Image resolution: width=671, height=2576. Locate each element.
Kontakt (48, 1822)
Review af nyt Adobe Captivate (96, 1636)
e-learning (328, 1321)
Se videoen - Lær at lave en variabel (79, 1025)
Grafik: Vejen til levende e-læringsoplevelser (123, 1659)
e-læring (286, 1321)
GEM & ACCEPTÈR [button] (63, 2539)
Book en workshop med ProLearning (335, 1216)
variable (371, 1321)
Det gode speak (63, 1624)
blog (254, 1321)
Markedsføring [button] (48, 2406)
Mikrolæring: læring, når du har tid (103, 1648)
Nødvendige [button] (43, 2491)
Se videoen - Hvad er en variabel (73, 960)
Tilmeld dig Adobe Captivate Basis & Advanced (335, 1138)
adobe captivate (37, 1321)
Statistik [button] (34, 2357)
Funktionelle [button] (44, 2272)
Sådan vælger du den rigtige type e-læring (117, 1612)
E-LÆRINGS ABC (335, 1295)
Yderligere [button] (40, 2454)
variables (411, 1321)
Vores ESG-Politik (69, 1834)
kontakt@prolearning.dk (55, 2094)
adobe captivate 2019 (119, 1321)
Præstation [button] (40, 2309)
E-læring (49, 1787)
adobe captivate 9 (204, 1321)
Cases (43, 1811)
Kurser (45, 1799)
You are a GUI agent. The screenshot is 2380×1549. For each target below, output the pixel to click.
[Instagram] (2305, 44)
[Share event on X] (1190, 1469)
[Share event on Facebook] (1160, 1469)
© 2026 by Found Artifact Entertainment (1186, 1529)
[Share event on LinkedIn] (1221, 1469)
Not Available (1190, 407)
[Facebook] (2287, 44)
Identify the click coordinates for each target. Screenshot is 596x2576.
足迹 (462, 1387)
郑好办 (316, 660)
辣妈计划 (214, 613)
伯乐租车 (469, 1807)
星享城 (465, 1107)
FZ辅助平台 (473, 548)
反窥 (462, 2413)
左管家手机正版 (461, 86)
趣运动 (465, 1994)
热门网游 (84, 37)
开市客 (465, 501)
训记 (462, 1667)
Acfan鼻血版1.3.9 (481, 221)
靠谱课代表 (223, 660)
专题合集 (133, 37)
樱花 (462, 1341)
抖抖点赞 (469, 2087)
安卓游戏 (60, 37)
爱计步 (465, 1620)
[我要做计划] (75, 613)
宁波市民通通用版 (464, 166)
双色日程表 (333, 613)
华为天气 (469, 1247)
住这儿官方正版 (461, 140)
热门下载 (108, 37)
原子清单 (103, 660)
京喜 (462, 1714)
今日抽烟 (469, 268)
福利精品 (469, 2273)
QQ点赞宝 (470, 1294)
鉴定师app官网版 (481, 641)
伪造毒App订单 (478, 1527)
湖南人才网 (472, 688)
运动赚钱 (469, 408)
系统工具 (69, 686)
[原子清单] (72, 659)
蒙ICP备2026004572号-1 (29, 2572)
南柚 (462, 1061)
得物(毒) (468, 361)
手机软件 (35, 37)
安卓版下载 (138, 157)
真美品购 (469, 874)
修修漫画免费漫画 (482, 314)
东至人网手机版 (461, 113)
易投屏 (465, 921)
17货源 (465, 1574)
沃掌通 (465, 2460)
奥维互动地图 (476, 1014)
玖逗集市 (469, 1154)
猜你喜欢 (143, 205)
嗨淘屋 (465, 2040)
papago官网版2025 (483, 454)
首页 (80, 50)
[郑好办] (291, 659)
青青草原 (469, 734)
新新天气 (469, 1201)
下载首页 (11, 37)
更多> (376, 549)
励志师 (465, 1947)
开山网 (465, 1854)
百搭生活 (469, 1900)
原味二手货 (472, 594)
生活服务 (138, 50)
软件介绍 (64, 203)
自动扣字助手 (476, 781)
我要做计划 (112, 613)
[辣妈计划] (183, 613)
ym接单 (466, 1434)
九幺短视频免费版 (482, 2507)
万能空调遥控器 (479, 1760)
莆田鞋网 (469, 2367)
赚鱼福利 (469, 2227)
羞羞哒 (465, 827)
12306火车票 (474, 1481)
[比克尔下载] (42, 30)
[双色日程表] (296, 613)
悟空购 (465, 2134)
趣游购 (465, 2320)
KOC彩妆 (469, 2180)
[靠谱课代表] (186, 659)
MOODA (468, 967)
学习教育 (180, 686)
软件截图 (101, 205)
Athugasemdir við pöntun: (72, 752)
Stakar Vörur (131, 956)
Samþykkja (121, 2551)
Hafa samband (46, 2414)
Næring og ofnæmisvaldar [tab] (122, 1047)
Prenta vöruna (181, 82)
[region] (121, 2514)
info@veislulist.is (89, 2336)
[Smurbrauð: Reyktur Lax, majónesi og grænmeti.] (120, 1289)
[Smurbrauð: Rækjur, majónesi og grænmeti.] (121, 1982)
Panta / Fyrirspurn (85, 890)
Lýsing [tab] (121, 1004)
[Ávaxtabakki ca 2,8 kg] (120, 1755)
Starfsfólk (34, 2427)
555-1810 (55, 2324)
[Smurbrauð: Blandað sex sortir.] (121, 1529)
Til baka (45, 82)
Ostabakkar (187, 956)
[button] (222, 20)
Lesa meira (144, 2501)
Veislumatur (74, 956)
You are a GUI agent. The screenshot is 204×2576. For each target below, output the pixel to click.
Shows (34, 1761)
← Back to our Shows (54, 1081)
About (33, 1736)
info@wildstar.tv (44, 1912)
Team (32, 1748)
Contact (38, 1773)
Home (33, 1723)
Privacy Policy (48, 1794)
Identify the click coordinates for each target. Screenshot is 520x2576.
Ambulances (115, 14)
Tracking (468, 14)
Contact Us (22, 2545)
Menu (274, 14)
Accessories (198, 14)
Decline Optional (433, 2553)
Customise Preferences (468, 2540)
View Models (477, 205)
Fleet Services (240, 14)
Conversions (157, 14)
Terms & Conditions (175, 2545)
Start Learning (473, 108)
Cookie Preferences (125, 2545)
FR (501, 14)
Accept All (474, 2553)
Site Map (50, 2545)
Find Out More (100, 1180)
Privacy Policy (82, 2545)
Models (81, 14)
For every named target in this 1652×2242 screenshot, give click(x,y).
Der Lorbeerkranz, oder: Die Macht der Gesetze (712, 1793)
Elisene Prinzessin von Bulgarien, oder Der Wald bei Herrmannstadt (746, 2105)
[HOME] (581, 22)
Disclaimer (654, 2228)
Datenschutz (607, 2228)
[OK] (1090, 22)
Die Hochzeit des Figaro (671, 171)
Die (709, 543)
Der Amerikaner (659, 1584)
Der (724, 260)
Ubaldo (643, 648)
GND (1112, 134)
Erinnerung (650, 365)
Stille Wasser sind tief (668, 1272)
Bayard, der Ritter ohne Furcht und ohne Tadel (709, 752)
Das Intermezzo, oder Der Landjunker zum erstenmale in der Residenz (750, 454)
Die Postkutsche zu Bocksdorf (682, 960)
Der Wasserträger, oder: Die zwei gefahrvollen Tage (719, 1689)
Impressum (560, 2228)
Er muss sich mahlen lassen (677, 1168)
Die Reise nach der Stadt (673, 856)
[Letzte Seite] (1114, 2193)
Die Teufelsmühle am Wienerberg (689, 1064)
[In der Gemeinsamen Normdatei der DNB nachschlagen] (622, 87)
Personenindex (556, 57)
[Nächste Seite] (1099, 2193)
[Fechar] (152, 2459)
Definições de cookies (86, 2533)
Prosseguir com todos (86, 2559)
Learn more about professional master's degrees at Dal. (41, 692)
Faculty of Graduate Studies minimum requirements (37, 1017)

Work request. All lines in the listing above between the line with "Starfsfólk (34, 2427)" and the line with "Stille Wasser sind tief (668, 1272)", inclusive, should be set down exactly, and no line outside that range.

Written answer.
Starfsfólk (34, 2427)
555-1810 (55, 2324)
[Smurbrauð: Blandað sex sortir.] (121, 1529)
Til baka (45, 82)
Ostabakkar (187, 956)
[button] (222, 20)
Lesa meira (144, 2501)
Veislumatur (74, 956)
You are a GUI agent. The screenshot is 204×2576. For each target below, output the pixel to click.
Shows (34, 1761)
← Back to our Shows (54, 1081)
About (33, 1736)
info@wildstar.tv (44, 1912)
Team (32, 1748)
Contact (38, 1773)
Home (33, 1723)
Privacy Policy (48, 1794)
Identify the click coordinates for each target. Screenshot is 520x2576.
Ambulances (115, 14)
Tracking (468, 14)
Contact Us (22, 2545)
Menu (274, 14)
Accessories (198, 14)
Decline Optional (433, 2553)
Customise Preferences (468, 2540)
View Models (477, 205)
Fleet Services (240, 14)
Conversions (157, 14)
Terms & Conditions (175, 2545)
Start Learning (473, 108)
Cookie Preferences (125, 2545)
FR (501, 14)
Accept All (474, 2553)
Site Map (50, 2545)
Find Out More (100, 1180)
Privacy Policy (82, 2545)
Models (81, 14)
For every named target in this 1652×2242 screenshot, give click(x,y).
Der Lorbeerkranz, oder: Die Macht der Gesetze (712, 1793)
Elisene Prinzessin von Bulgarien, oder Der Wald bei Herrmannstadt (746, 2105)
[HOME] (581, 22)
Disclaimer (654, 2228)
Datenschutz (607, 2228)
[OK] (1090, 22)
Die Hochzeit des Figaro (671, 171)
Die (709, 543)
Der Amerikaner (659, 1584)
Der (724, 260)
Ubaldo (643, 648)
GND (1112, 134)
Erinnerung (650, 365)
Stille Wasser sind tief (668, 1272)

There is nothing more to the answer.